I think control of a logical relationship looks like "stimulus control" to
behaviorists because the actions that preserve the relationship are "part of"
the relationship. The bird, for example, must peck after the red light and
circle after green to maintain the relationship; pecking and circling are
part of the relationship. Suppose, however, that the bird could control this
relationship without its own actions being part of it; for exmaple, the bird
might be able to do something like what the subjects could do in the program
control task; the bird could peck (to restore the relationship) when the
relationship was NOT occurring and stop pecking when it was. If, for example,
the bird saw a red light but no subsequent peck (by a robot bird?), it would
peck a key; if it saw a green light and no subsequent circling (by the
robot bird) it would also peck. Of course, if the bird maintained the
relationship (by pecking ONLY at the appropriate times -- when the
relationship was not happening) it would get its "reinforcement", otherwise
not. (Rather than using robot birds to do the pecking and circling part of
the relationship, it would be logically equivalent to require that a
particular picture occur after the red light and another picture after the
green.)

This sounds like a conditional discrimination procedure. A well-studied
example is the "symbolic matching to sample" procedure: Present a vertical
or horizontal line. Follow with a choice of red or green keys. If the
line was vertical, choice of red is reinforced; choice of green is not. If
the line was horizontal, choice of green is reinforce; choice of red is
not. Birds readily learn this task to high accuracy. There are many
variants, but a detailed discussion is probably not warranted at this
point. One variant on this procedure, not widely used, is to follow the
line by a single key illuminated by a hue, and a second white key. Each
peck on the hue key changes the hue, and when the "associated" hue is
present, a "report" on the white key produces the food; an inappropriate
"report" terminates the trial. These procedures are usually discrete
trials, but there are non-discrete versions as well. This is, I think,
closer to what Rick is describing.

By the way, even the red-green discrimination has an element of conditional
discrimination to it, since the mapping is valid in the context of the
operant chamber, etc. Premack once successfully trained birds with red Sd
and Green Sdelta in the morning, and Green Sd and Red Sdelta in the
afternoon (or similar; I don't recall the exact mappings).
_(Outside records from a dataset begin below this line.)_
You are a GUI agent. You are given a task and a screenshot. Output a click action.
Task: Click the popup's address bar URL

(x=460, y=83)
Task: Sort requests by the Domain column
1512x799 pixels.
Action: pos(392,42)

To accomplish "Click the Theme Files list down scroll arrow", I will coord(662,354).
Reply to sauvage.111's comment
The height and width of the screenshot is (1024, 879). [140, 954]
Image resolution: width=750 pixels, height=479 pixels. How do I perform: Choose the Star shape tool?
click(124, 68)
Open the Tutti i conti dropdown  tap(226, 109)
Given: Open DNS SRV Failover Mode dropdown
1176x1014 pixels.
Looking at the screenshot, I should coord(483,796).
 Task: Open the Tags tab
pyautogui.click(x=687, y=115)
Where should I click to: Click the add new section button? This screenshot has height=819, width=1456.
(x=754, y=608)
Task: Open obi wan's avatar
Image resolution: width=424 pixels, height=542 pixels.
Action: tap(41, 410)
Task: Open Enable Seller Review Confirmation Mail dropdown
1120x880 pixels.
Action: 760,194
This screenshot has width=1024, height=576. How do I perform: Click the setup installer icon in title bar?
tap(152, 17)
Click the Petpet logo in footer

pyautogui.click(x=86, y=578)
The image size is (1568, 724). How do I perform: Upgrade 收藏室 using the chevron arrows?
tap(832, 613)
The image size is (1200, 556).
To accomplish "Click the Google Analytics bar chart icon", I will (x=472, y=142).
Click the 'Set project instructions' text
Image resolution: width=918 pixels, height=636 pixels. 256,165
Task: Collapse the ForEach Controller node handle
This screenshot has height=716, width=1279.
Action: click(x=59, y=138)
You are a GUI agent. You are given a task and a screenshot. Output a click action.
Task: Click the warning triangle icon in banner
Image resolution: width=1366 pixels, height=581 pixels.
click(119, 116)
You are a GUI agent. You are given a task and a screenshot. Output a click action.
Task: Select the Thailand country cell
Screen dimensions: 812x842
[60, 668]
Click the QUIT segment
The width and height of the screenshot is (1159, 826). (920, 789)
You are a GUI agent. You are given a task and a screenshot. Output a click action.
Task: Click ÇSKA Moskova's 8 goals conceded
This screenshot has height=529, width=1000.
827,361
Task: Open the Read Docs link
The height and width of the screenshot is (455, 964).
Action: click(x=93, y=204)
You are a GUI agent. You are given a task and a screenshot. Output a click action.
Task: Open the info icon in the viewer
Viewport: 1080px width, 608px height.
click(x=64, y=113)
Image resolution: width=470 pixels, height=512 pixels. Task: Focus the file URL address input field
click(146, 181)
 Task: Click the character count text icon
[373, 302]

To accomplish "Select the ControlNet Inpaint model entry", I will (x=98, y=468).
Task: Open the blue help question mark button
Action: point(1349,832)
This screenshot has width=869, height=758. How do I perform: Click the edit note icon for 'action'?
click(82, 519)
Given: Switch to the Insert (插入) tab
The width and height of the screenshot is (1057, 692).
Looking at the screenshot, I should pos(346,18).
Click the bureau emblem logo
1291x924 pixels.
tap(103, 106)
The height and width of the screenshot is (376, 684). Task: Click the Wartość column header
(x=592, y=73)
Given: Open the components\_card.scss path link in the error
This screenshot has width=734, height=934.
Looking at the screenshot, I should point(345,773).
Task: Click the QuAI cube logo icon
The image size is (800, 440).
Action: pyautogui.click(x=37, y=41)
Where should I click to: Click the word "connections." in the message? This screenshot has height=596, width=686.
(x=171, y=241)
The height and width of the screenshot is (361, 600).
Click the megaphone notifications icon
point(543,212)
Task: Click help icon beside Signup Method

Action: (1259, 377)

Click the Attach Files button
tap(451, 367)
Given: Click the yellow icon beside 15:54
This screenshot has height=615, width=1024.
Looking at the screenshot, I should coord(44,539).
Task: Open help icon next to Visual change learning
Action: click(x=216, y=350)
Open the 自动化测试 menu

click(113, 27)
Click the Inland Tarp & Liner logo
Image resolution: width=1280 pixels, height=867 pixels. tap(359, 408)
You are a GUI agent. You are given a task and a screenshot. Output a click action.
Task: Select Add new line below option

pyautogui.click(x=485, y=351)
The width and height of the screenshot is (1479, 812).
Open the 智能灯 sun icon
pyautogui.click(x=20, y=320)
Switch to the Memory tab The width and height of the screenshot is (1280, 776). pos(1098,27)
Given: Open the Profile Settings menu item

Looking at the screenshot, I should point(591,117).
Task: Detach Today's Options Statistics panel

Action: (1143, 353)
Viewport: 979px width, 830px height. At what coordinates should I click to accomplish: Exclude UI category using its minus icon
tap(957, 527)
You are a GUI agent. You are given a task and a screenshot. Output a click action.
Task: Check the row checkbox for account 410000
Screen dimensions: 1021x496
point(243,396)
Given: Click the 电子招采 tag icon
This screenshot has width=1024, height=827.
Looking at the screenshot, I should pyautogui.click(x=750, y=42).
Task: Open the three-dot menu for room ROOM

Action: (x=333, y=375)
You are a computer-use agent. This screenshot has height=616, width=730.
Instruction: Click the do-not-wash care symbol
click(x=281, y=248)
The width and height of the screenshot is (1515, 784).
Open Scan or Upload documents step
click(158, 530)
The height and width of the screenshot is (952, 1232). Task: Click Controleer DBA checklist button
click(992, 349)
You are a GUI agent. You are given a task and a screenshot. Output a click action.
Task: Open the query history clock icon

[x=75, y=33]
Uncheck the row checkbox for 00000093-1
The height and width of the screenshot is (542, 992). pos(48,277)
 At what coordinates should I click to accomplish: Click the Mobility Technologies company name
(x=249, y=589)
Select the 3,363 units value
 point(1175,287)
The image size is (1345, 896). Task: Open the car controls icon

This demonstration would at least show that the bird can control a logical
relationship even when it's own reponses are not part of the relationship.
Of course, if the bird cannot control the relationship in this way if
would be evidence that it is not controlling this relationship in the
"stimulus control" situation. That is, it would suggest that the
discriminative stimuli (red and green lights) really are causing the
pecking and circling responses.

A minor point, but few if any EAB types would say the stimuli are causing
the responses, but rather that the stimuli "set the occasion" for
reinforcement of the respective responses.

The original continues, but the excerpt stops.